--- TEXTO FUENTE ---

Durante décadas --e incluso en algunos años de Vladimir Putin-- la
izquierda norteamericana celebraba con fruición todo aquello que
proviniera de la Madre Rusia. Cuando Nikita Kruschev visitó el país y
dijo que "sus nietos vivirán bajo el comunismo", los progres le
crearon un comité de bienvenida al calvo sátrapa. Igual con la visita de
Brezhnev años después, en los años de Nixon y donde éste último,
naturalmente, era considerado el malo de la historia.
Ya en los setenta y ochenta, la izquierda solía tomar como modelo a
seguir a los rusos, de paso justificando todas sus trapacerías, entre
ellas la invasión soviética a Afganistán, en 1978, la cual no mereció
crítica alguna por parte de esos medios como The New York Times
que hoy acusan a Rusia de ser artífice de la derrota de Hillary Clinton
(y ya en serio: ¿cuándo comprenderán los progres que su candidata perdió
por las corruptelas que cargaba a cuestas?). Cuando un misil soviético
derribó un avión de Korean Airlines, ningún académico, periodista o
analista adorador del Kremlin se atrevió a censurar el asesinato de los
cientos de pasajeros inocentes que viajaban a bordo.
Al ocurrir el accidente de Chernobyl, en 1986, ninguna voz "progresista"
norteamericana, ya fuera ecologista o académica, levantó indignada la
voz ni organizó protesta alguna como sí se hicieron, con miles de
asistentes, para repudiar la fuga del reactor Three Mile Island
registrada siete años antes.
En 1983, Samantha Smith, hija de un matrimonio izquierdista, escribió
una carta al entonces dictador soviético Yuri Andropov pidiéndole que
cooperara en la paz mundial, y para su sorpresa, Andropov no solo
respondió su misiva sino que la invitó, con todos los gastos pagados,
para que visitara la Unión Soviético. Lo que vino fue un circo mediático
donde se insistía en que ¿ya ven? los rusos no son tan malos como los
pintan.

--- REGISTROS ---

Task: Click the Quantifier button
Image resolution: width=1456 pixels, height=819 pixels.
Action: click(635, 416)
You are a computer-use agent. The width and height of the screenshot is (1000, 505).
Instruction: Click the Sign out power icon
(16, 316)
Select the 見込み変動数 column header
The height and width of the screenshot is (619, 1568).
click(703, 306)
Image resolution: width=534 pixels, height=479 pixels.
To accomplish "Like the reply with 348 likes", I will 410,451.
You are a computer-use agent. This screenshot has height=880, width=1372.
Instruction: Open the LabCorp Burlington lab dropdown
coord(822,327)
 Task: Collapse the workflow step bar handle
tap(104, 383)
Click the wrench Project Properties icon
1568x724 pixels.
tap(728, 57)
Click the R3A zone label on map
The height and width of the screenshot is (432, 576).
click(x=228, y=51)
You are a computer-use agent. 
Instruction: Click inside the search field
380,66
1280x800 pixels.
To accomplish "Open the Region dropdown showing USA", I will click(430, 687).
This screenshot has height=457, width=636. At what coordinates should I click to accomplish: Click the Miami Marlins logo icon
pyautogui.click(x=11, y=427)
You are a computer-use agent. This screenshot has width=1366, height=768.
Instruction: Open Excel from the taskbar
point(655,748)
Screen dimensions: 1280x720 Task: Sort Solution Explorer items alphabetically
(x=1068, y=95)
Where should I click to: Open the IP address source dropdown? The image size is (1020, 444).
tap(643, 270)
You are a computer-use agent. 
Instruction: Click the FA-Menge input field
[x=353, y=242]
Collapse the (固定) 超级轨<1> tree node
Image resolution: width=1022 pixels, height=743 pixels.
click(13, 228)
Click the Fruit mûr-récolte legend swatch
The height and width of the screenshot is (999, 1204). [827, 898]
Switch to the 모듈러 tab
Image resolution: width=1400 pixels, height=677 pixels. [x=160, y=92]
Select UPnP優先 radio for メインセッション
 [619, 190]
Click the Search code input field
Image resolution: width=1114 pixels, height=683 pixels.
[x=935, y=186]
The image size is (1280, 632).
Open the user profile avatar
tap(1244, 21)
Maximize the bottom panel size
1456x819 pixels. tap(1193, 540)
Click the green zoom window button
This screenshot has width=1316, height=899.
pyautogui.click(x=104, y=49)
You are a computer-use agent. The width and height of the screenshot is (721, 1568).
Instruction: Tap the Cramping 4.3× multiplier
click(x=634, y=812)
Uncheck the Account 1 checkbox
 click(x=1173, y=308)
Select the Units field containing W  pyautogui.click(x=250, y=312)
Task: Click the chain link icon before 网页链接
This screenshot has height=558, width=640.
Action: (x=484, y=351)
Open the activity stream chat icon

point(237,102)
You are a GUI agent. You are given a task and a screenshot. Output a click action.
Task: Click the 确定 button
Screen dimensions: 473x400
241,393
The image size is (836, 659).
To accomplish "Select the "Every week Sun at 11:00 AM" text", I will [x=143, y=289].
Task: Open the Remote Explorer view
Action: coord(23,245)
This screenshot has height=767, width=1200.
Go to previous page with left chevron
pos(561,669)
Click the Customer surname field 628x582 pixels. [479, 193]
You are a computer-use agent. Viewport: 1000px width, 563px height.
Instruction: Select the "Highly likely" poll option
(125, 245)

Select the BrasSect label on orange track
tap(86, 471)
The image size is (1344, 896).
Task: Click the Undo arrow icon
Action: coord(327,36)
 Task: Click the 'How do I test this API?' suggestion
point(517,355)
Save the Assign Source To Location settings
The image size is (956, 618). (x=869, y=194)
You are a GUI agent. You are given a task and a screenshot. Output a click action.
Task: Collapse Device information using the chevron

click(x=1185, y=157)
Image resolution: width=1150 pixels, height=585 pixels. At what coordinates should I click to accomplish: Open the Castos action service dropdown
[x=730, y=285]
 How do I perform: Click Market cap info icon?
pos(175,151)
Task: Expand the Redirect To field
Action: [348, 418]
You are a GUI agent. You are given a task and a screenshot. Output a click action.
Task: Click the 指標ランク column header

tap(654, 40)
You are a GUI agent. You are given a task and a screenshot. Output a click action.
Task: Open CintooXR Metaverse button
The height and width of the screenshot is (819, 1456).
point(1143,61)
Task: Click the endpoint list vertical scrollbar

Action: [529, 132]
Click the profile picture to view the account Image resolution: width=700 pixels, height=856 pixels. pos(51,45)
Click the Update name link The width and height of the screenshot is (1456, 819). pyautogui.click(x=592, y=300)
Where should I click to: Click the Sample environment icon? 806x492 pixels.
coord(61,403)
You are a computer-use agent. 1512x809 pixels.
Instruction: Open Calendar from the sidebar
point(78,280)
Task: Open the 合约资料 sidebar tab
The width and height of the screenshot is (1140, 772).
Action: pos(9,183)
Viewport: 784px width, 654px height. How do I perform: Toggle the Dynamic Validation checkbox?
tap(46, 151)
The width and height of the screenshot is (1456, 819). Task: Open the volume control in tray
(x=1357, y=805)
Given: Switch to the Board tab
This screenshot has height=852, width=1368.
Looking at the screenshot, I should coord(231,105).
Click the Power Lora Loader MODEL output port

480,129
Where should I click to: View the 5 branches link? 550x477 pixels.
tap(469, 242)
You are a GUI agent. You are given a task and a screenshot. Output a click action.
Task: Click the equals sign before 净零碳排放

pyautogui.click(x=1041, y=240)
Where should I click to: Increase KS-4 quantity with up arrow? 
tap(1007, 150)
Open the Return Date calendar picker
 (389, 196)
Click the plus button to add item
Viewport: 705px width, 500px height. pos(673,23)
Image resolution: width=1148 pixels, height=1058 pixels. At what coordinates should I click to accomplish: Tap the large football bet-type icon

---

LISTA DE TAREAS
1. Según el texto sobre la izquierda norteamericana y Rusia, ¿en qué año escribió Samantha Smith su carta a Yuri Andropov?
2. Resume en una sola oración el párrafo del texto sobre la izquierda norteamericana y Rusia que empieza con "Al ocurrir el accidente de Chernobyl", conservando sus datos principales.
3. Prosigue el texto sobre la izquierda norteamericana y Rusia a partir de donde se detiene.
Los registros son material independiente del texto sobre la izquierda norteamericana y Rusia.

RESPUESTAS DADAS
1. En 1983.

2. Tras el accidente de Chernobyl, en 1986, ninguna voz progresista norteamericana, ni ecologista ni académica, protestó, a diferencia de las protestas con miles de asistentes contra la fuga del reactor Three Mile Island, ocurrida siete años antes.

3.
La cobertura de los medios norteamericanos alcanzó niveles de orgasmo
tales que cuando la niña falleció dos años después en un accidente
aéreo, se culpó a la CIA y al gobierno del presidente Reagan.
Cuando el matrimonio Gorbachov visitó Washington por primera vez, los
progres norteamericanos procuraron darle una bienvenida de rock
stars a la pareja.
En los años de Barack Obama el embelesamiento continuó durante los
primeros años. ¿Ya olvidaron los progres gringos cuando Hillary
Clinton entregó a Moscú el "botón de reinicio" de la relación con
Estados Unidos? Cuando Obama se reunió con el entonces presidente ruso
Dmitry Medvedev, el primero le pidió "tiempo, después de la reelección
tendré más margen de maniobra", esto es, ya no tendría que pensar en las
consecuencias electorales. Aquél fue un desliz del cual la izquierda
norteamericana jamás refirió que se estaban dando concesiones a un
gobierno extranjero; en aquel entonces todavía de trataba de "nuestros
amigos los rusos".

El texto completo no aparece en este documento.